STATED EXERCISE: Copy out each of the items below word for word, keeping every line as it appears.

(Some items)
============================================================

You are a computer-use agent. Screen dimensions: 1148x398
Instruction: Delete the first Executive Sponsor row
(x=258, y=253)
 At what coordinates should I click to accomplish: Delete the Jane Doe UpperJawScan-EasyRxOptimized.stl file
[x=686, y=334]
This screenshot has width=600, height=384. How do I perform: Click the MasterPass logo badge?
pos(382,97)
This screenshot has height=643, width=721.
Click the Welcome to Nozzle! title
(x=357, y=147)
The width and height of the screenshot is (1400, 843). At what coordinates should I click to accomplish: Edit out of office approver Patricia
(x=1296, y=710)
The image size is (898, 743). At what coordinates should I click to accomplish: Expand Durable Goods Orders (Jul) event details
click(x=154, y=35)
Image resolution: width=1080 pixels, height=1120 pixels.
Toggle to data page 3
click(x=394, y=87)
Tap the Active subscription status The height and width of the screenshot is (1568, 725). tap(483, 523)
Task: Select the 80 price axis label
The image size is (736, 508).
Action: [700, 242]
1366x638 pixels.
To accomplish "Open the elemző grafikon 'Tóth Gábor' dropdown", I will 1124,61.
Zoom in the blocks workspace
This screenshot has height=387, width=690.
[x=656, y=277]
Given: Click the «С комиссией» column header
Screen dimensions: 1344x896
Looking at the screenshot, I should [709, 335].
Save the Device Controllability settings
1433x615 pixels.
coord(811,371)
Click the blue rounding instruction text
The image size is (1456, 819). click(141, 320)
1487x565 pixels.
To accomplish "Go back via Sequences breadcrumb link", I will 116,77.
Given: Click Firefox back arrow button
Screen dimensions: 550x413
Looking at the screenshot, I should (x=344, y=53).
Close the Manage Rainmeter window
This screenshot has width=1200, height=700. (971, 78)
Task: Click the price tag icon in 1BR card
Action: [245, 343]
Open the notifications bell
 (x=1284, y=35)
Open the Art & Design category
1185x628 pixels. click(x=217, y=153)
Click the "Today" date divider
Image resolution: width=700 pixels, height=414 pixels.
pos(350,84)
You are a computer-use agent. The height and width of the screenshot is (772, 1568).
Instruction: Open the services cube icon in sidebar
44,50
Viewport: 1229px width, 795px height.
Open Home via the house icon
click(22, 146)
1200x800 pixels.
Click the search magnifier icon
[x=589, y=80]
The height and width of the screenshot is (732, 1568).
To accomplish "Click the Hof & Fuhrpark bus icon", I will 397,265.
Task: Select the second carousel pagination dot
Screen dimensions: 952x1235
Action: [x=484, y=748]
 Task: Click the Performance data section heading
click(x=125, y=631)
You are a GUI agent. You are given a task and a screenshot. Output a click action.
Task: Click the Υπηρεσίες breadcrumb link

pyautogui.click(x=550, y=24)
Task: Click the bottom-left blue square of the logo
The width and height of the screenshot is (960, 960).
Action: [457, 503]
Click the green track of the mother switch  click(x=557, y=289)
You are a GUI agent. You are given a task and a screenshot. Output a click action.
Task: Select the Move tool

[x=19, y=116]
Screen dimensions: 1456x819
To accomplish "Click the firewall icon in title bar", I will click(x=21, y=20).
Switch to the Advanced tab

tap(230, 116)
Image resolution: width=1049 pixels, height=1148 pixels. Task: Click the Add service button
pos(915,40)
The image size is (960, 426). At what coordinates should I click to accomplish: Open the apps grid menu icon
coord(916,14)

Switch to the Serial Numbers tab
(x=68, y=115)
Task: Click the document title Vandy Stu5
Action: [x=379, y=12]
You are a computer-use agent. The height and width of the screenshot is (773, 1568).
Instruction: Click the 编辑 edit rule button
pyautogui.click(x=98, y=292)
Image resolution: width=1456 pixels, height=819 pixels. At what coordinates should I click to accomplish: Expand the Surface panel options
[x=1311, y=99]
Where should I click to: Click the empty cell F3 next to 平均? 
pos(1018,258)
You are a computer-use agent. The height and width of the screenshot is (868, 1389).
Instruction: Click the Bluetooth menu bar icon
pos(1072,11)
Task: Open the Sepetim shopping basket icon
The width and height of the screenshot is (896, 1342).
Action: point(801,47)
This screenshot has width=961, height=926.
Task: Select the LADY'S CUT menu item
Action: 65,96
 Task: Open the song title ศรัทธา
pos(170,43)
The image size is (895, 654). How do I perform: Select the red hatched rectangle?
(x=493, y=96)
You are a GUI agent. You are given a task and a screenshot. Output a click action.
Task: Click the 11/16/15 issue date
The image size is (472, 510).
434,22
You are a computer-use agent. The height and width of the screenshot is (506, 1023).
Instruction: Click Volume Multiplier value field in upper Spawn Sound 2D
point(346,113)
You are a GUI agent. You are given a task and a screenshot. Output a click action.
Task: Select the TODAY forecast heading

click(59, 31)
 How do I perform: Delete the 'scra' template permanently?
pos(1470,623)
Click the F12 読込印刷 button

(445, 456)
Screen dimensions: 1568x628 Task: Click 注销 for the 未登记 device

============================================================

COMPLETE OUTPUT:
You are a computer-use agent. Screen dimensions: 1148x398
Instruction: Delete the first Executive Sponsor row
(x=258, y=253)
 At what coordinates should I click to accomplish: Delete the Jane Doe UpperJawScan-EasyRxOptimized.stl file
[x=686, y=334]
This screenshot has width=600, height=384. How do I perform: Click the MasterPass logo badge?
pos(382,97)
This screenshot has height=643, width=721.
Click the Welcome to Nozzle! title
(x=357, y=147)
The width and height of the screenshot is (1400, 843). At what coordinates should I click to accomplish: Edit out of office approver Patricia
(x=1296, y=710)
The image size is (898, 743). At what coordinates should I click to accomplish: Expand Durable Goods Orders (Jul) event details
click(x=154, y=35)
Image resolution: width=1080 pixels, height=1120 pixels.
Toggle to data page 3
click(x=394, y=87)
Tap the Active subscription status The height and width of the screenshot is (1568, 725). tap(483, 523)
Task: Select the 80 price axis label
The image size is (736, 508).
Action: [700, 242]
1366x638 pixels.
To accomplish "Open the elemző grafikon 'Tóth Gábor' dropdown", I will 1124,61.
Zoom in the blocks workspace
This screenshot has height=387, width=690.
[x=656, y=277]
Given: Click the «С комиссией» column header
Screen dimensions: 1344x896
Looking at the screenshot, I should [709, 335].
Save the Device Controllability settings
1433x615 pixels.
coord(811,371)
Click the blue rounding instruction text
The image size is (1456, 819). click(141, 320)
1487x565 pixels.
To accomplish "Go back via Sequences breadcrumb link", I will 116,77.
Given: Click Firefox back arrow button
Screen dimensions: 550x413
Looking at the screenshot, I should (x=344, y=53).
Close the Manage Rainmeter window
This screenshot has width=1200, height=700. (971, 78)
Task: Click the price tag icon in 1BR card
Action: [245, 343]
Open the notifications bell
 (x=1284, y=35)
Open the Art & Design category
1185x628 pixels. click(x=217, y=153)
Click the "Today" date divider
Image resolution: width=700 pixels, height=414 pixels.
pos(350,84)
You are a computer-use agent. The height and width of the screenshot is (772, 1568).
Instruction: Open the services cube icon in sidebar
44,50
Viewport: 1229px width, 795px height.
Open Home via the house icon
click(22, 146)
1200x800 pixels.
Click the search magnifier icon
[x=589, y=80]
The height and width of the screenshot is (732, 1568).
To accomplish "Click the Hof & Fuhrpark bus icon", I will 397,265.
Task: Select the second carousel pagination dot
Screen dimensions: 952x1235
Action: [x=484, y=748]
 Task: Click the Performance data section heading
click(x=125, y=631)
You are a GUI agent. You are given a task and a screenshot. Output a click action.
Task: Click the Υπηρεσίες breadcrumb link

pyautogui.click(x=550, y=24)
Task: Click the bottom-left blue square of the logo
The width and height of the screenshot is (960, 960).
Action: [457, 503]
Click the green track of the mother switch  click(x=557, y=289)
You are a GUI agent. You are given a task and a screenshot. Output a click action.
Task: Select the Move tool

[x=19, y=116]
Screen dimensions: 1456x819
To accomplish "Click the firewall icon in title bar", I will click(x=21, y=20).
Switch to the Advanced tab

tap(230, 116)
Image resolution: width=1049 pixels, height=1148 pixels. Task: Click the Add service button
pos(915,40)
The image size is (960, 426). At what coordinates should I click to accomplish: Open the apps grid menu icon
coord(916,14)

Switch to the Serial Numbers tab
(x=68, y=115)
Task: Click the document title Vandy Stu5
Action: [x=379, y=12]
You are a computer-use agent. The height and width of the screenshot is (773, 1568).
Instruction: Click the 编辑 edit rule button
pyautogui.click(x=98, y=292)
Image resolution: width=1456 pixels, height=819 pixels. At what coordinates should I click to accomplish: Expand the Surface panel options
[x=1311, y=99]
Where should I click to: Click the empty cell F3 next to 平均? 
pos(1018,258)
You are a computer-use agent. The height and width of the screenshot is (868, 1389).
Instruction: Click the Bluetooth menu bar icon
pos(1072,11)
Task: Open the Sepetim shopping basket icon
The width and height of the screenshot is (896, 1342).
Action: point(801,47)
This screenshot has width=961, height=926.
Task: Select the LADY'S CUT menu item
Action: 65,96
 Task: Open the song title ศรัทธา
pos(170,43)
The image size is (895, 654). How do I perform: Select the red hatched rectangle?
(x=493, y=96)
You are a GUI agent. You are given a task and a screenshot. Output a click action.
Task: Click the 11/16/15 issue date
The image size is (472, 510).
434,22
You are a computer-use agent. The height and width of the screenshot is (506, 1023).
Instruction: Click Volume Multiplier value field in upper Spawn Sound 2D
point(346,113)
You are a GUI agent. You are given a task and a screenshot. Output a click action.
Task: Select the TODAY forecast heading

click(59, 31)
 How do I perform: Delete the 'scra' template permanently?
pos(1470,623)
Click the F12 読込印刷 button

(445, 456)
Screen dimensions: 1568x628 Task: Click 注销 for the 未登记 device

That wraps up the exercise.